ФОРМУЛИРОВКА ЗАДАНИЯ |
Воспроизведите полностью, без единого изменения, отрывок о базарах в годы дефицитов 1938–1941 годов.

ВЫБРАННЫЙ ОТРЫВОК |
::::::::

Базары пострадали от дефицитов с 1938-го по 1941-й не меньше, чем магазины. Растущий разрыв между «потребительским фондом» граждан и рублевой стоимостью доступных товаров в магазинах социалистического сектора с неизбежностью приводил к росту рыночных цен как на продукты питания, так и на непродовольственные товары. В связи с этим на долю рынков приходилось все больше потребительских расходов, и эту тенденцию укрепили не только избыток денег в обращении, но и разразившаяся война[513]. Агрессивное нападение СССР на Финляндию усугубило экономические трудности страны и подпитывало страх перед «великим голодом», который то и дело всплывал в разговорах городской и сельской бедноты. В большом докладе о спекуляции, подготовленном Генеральной прокуратурой СССР, было указано, что уже с самых первых дней мобилизации граждане начали запасаться продовольствием, особенно такими продуктами длительного хранения, как крупы, сахар, соль и растительное масло. К 1940 году за накопление запасов продуктов питания или скармливание продовольственного зерна скоту уже грозило лишение свободы. Например, в Рязанской области один крестьянин средних лет был приговорен к семилетнему заключению за то, что делал запасы керосина, мыла, сахара, соли и ниток, «создавая очереди у деревенского кооператива [сельпо]»[514].

::::::::

ПОКАЗАННЫЕ ДАННЫЕ |

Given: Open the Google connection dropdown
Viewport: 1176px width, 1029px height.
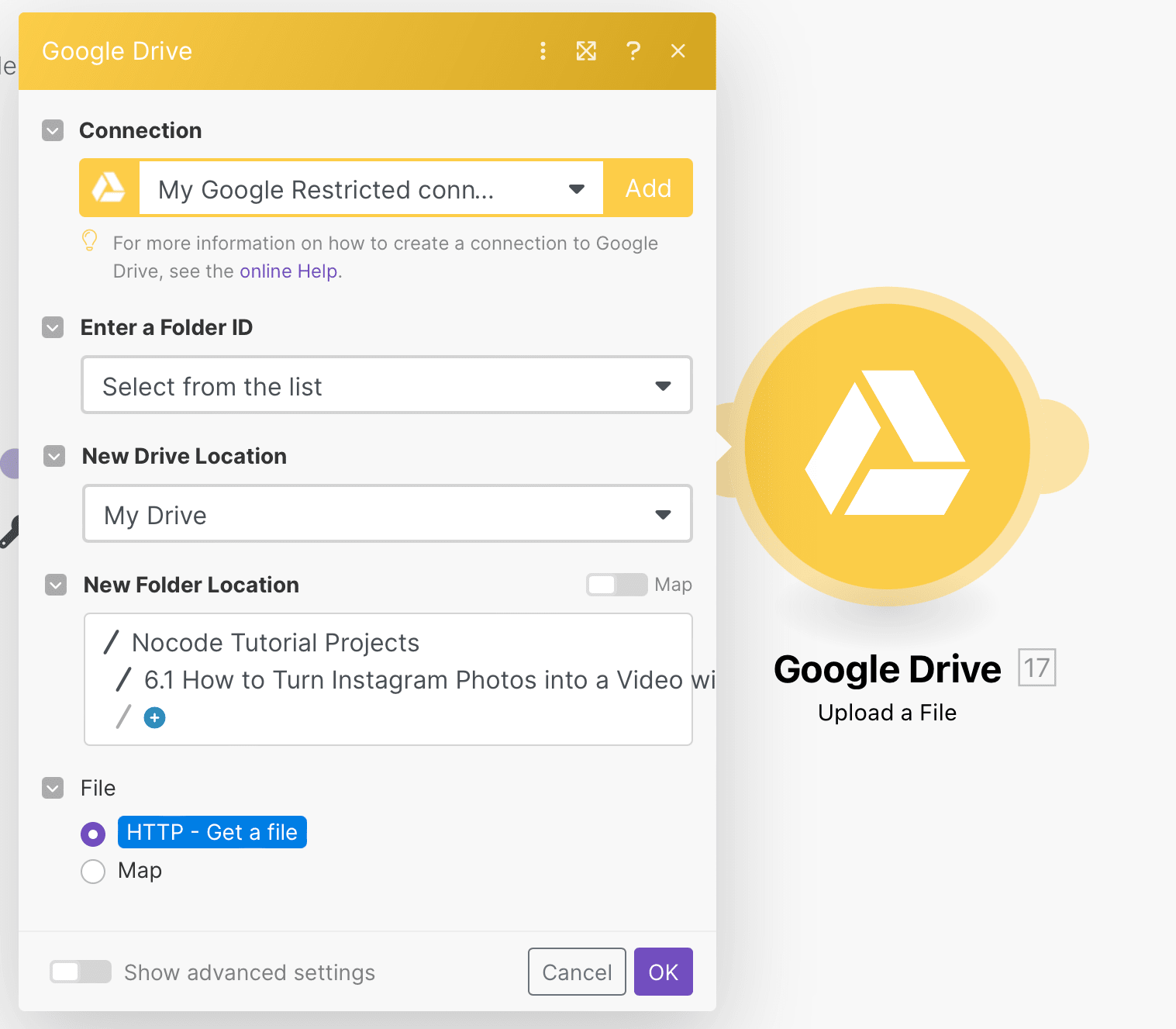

::::::::

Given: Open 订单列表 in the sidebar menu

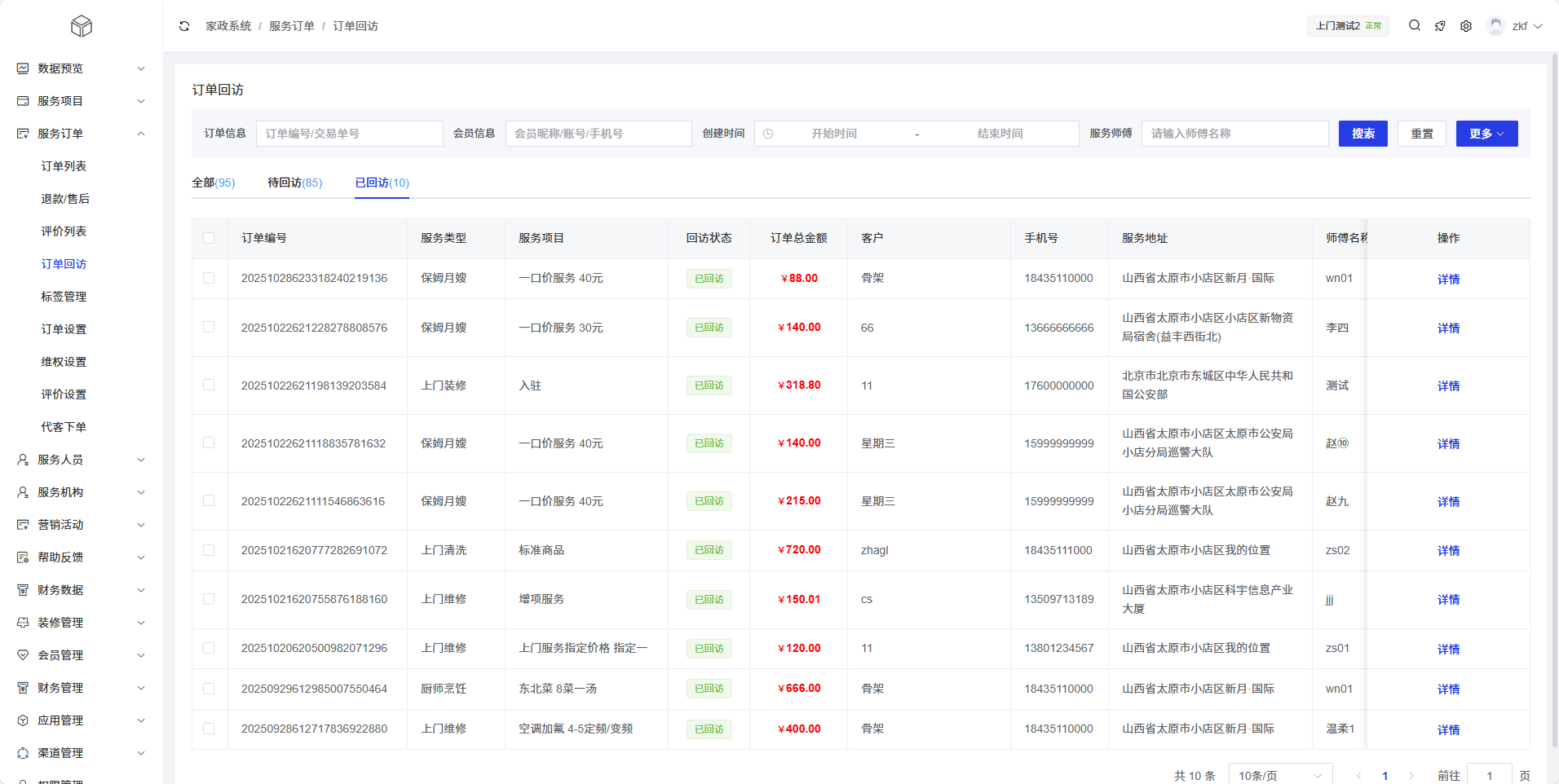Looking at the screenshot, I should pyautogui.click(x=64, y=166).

::::::::

ОТВЕТ |
Базары пострадали от дефицитов с 1938-го по 1941-й не меньше, чем магазины. Растущий разрыв между «потребительским фондом» граждан и рублевой стоимостью доступных товаров в магазинах социалистического сектора с неизбежностью приводил к росту рыночных цен как на продукты питания, так и на непродовольственные товары. В связи с этим на долю рынков приходилось все больше потребительских расходов, и эту тенденцию укрепили не только избыток денег в обращении, но и разразившаяся война[513]. Агрессивное нападение СССР на Финляндию усугубило экономические трудности страны и подпитывало страх перед «великим голодом», который то и дело всплывал в разговорах городской и сельской бедноты. В большом докладе о спекуляции, подготовленном Генеральной прокуратурой СССР, было указано, что уже с самых первых дней мобилизации граждане начали запасаться продовольствием, особенно такими продуктами длительного хранения, как крупы, сахар, соль и растительное масло. К 1940 году за накопление запасов продуктов питания или скармливание продовольственного зерна скоту уже грозило лишение свободы. Например, в Рязанской области один крестьянин средних лет был приговорен к семилетнему заключению за то, что делал запасы керосина, мыла, сахара, соли и ниток, «создавая очереди у деревенского кооператива [сельпо]»[514].